Strengths of the study include the cluster-randomized design, the diverse, low-income population, and the device-based, long-term PA assessment. The multilevel intervention utilized a strong theoretical framework including Empowerment theory, which is a promising yet under-studied approach in older adult intervention research [32]. The peer-led intervention provides an effective strategy to improve long-term sustainability in under-resourced, community settings. The multilevel design aligns with recommendations from systematic reviews that interventions including social and environmental supports as well as a combination of behavioral and cognitive strategies are more effective in increasing PA in older adults [66,67,68, 78]. The center-based events combined with individual tailoring to participants’ motivations and abilities appear important for ongoing participation and larger effects [8, 66, 67, 69]. While it is likely the combination of multiple strategies is most effective [67, 68, 93, 94], the lack of conclusive evidence on strategies supporting long-term sustainability warrants further exploration of intervention components [68]. Simplifying the program to essential elements, or fine-tuning the timing of strategies, may reduce barriers to implementation and aid in wider dissemination.

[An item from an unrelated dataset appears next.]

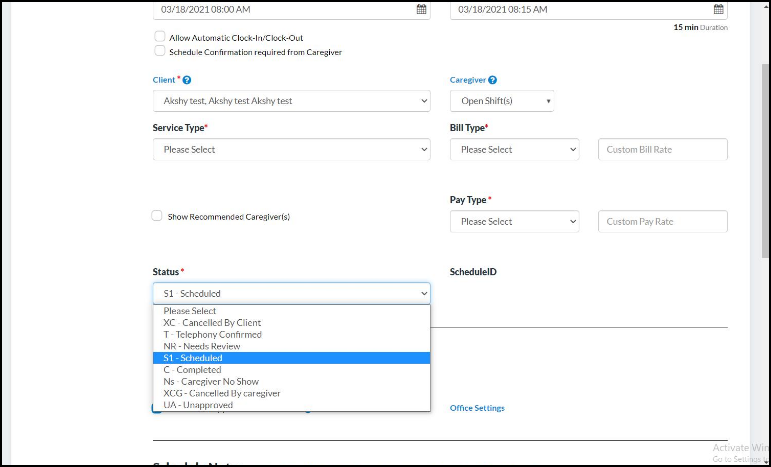Viewport: 771px width, 467px height.
Task: Enable Allow Automatic Clock-In/Clock-Out checkbox
Action: click(159, 37)
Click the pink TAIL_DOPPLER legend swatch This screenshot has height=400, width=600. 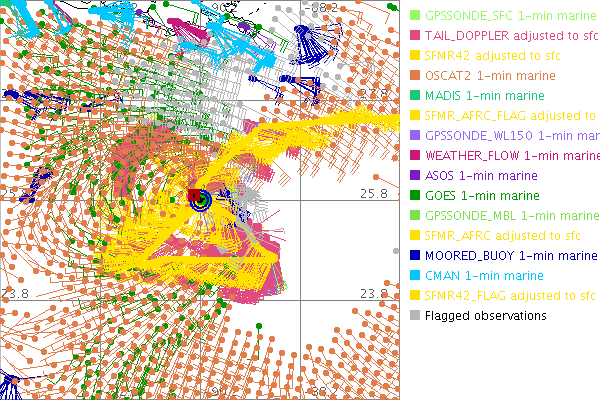[x=415, y=36]
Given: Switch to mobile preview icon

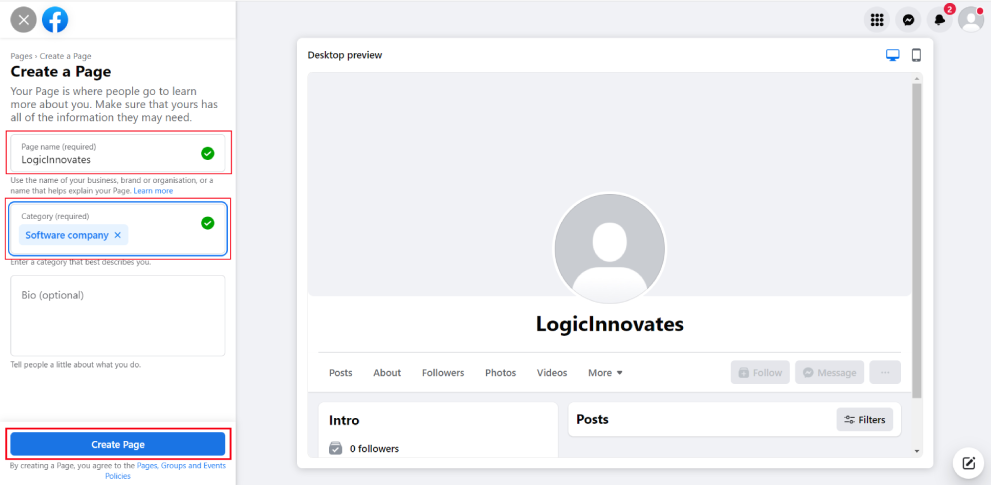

There are several limitations that should be noted. Participants were recruited into a specific study condition, which could have contributed to baseline differences in individual characteristics. The cluster-randomized design was essential as the intervention involved center staff and changes to the environment around participating centers, thus cross contamination would be unavoidable with participant level randomization. However, the intervention group was less active and had more physical limitations at baseline, which is opposite of what we might expect. While we did not achieve exchangeable groups at the individual level at baseline, unadjusted and PS weighted models confirmed our main findings. There was a higher withdrawal rate in the intervention condition, though 68% of both groups had valid accelerometer data at 24-months and intervention group withdrawal rates were similar to much shorter PA interventions [66]. Participants were generally healthy, ambulatory and without serious cognitive decline, thus findings may not generalize to older adults with decreased physical and cognitive functioning. While the falls risk criteria may have excluded some participants who would have benefited from a PA program, given that the intervention encouraged unsupervised walking, this precaution was necessary to minimize falls risk.

Conclusions

The PEP4A study provides evidence of a highly cost-effective intervention to increase PA and improve QoL in older adults over a 2-year period. The multilevel, peer-led, theory-based intervention provides a successful model for sustainable, long-term health improvements that could be implemented in other community settings for wider dissemination. It offers valuable insight for future studies to reduce persistent PA inequities by sociodemographic factors. Future work will assess implementation measures to evaluate the effectiveness and acceptability of intervention components and behavior change strategies. The considerable evidence of the benefits of regular PA, combined with low levels of PA guideline adherence and the growth of the older adult population globally, make it imperative that we identify and widely disseminate effective, sustainable, and scalable interventions to increase PA, particularly in vulnerable populations.